(Saved entries)
____________
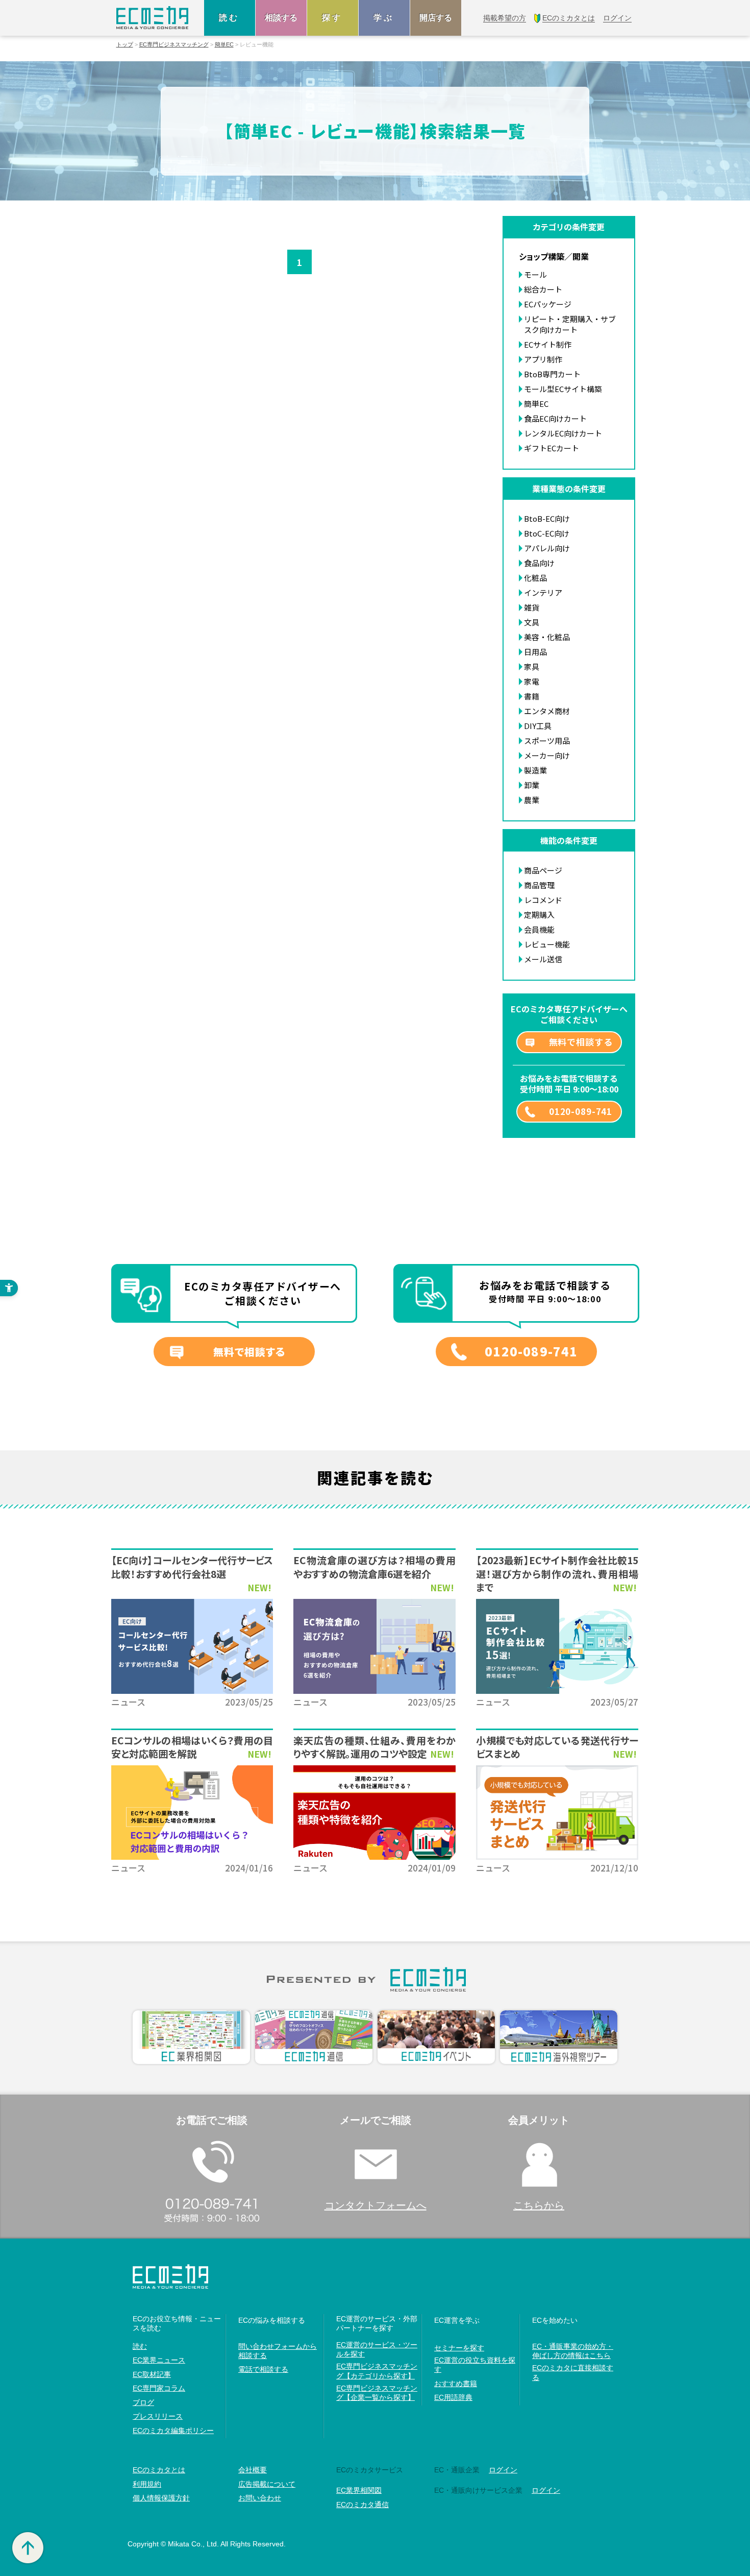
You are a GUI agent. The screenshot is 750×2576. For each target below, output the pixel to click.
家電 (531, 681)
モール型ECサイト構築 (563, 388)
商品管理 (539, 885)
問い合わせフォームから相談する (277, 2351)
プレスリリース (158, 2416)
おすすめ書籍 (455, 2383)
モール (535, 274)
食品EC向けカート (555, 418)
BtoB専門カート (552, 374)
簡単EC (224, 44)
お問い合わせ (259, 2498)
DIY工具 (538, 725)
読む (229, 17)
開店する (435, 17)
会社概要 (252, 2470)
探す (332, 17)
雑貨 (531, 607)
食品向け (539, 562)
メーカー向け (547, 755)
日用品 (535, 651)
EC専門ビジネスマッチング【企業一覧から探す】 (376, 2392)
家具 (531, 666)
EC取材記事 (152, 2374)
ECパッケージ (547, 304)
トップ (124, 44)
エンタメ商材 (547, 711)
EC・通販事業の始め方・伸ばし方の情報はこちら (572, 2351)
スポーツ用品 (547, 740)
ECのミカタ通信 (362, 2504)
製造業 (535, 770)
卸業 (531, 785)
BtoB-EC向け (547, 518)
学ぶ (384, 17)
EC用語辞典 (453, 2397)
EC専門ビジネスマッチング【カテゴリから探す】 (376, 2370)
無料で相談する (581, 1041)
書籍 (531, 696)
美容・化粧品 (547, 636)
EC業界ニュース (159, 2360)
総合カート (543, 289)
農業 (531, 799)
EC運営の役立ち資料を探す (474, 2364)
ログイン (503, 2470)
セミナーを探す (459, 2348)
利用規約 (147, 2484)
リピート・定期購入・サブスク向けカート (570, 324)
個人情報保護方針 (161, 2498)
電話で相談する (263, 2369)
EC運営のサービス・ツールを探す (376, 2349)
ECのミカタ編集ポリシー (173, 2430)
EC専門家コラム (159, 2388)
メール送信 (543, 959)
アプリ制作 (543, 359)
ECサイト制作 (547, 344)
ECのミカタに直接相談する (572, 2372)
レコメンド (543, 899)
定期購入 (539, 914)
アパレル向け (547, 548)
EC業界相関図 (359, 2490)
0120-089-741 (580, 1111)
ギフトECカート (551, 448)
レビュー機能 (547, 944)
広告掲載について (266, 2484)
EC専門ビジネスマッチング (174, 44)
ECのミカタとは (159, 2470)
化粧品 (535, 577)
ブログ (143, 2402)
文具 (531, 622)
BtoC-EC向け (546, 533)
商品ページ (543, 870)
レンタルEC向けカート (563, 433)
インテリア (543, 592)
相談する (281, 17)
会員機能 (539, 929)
____________
The lines above should be transcribed exactly, with every image removed.

You are a GUI agent. The screenshot is 750×2576. For each target below, output the pixel to click.
家電 (531, 681)
モール型ECサイト構築 (563, 388)
商品管理 (539, 885)
問い合わせフォームから相談する (277, 2351)
プレスリリース (158, 2416)
おすすめ書籍 (455, 2383)
モール (535, 274)
食品EC向けカート (555, 418)
BtoB専門カート (552, 374)
簡単EC (224, 44)
お問い合わせ (259, 2498)
DIY工具 (538, 725)
読む (229, 17)
開店する (435, 17)
会社概要 (252, 2470)
探す (332, 17)
雑貨 (531, 607)
食品向け (539, 562)
メーカー向け (547, 755)
日用品 (535, 651)
EC専門ビジネスマッチング【企業一覧から探す】 (376, 2392)
家具 (531, 666)
EC取材記事 (152, 2374)
ECパッケージ (547, 304)
トップ (124, 44)
エンタメ商材 (547, 711)
EC・通販事業の始め方・伸ばし方の情報はこちら (572, 2351)
スポーツ用品 (547, 740)
ECのミカタ通信 (362, 2504)
製造業 (535, 770)
卸業 (531, 785)
BtoB-EC向け (547, 518)
学ぶ (384, 17)
EC用語辞典 (453, 2397)
EC専門ビジネスマッチング【カテゴリから探す】 (376, 2370)
無料で相談する (581, 1041)
書籍 (531, 696)
美容・化粧品 (547, 636)
EC業界ニュース (159, 2360)
総合カート (543, 289)
農業 (531, 799)
EC運営の役立ち資料を探す (474, 2364)
ログイン (503, 2470)
セミナーを探す (459, 2348)
利用規約 (147, 2484)
リピート・定期購入・サブスク向けカート (570, 324)
個人情報保護方針 (161, 2498)
電話で相談する (263, 2369)
EC運営のサービス・ツールを探す (376, 2349)
ECのミカタ編集ポリシー (173, 2430)
EC専門家コラム (159, 2388)
メール送信 (543, 959)
アプリ制作 (543, 359)
ECサイト制作 (547, 344)
ECのミカタに直接相談する (572, 2372)
レコメンド (543, 899)
定期購入 (539, 914)
アパレル向け (547, 548)
EC業界相関図 (359, 2490)
0120-089-741 (580, 1111)
ギフトECカート (551, 448)
レビュー機能 (547, 944)
広告掲載について (266, 2484)
EC専門ビジネスマッチング (174, 44)
ECのミカタとは (159, 2470)
化粧品 (535, 577)
ブログ (143, 2402)
文具 (531, 622)
BtoC-EC向け (546, 533)
商品ページ (543, 870)
レンタルEC向けカート (563, 433)
インテリア (543, 592)
相談する (281, 17)
会員機能 (539, 929)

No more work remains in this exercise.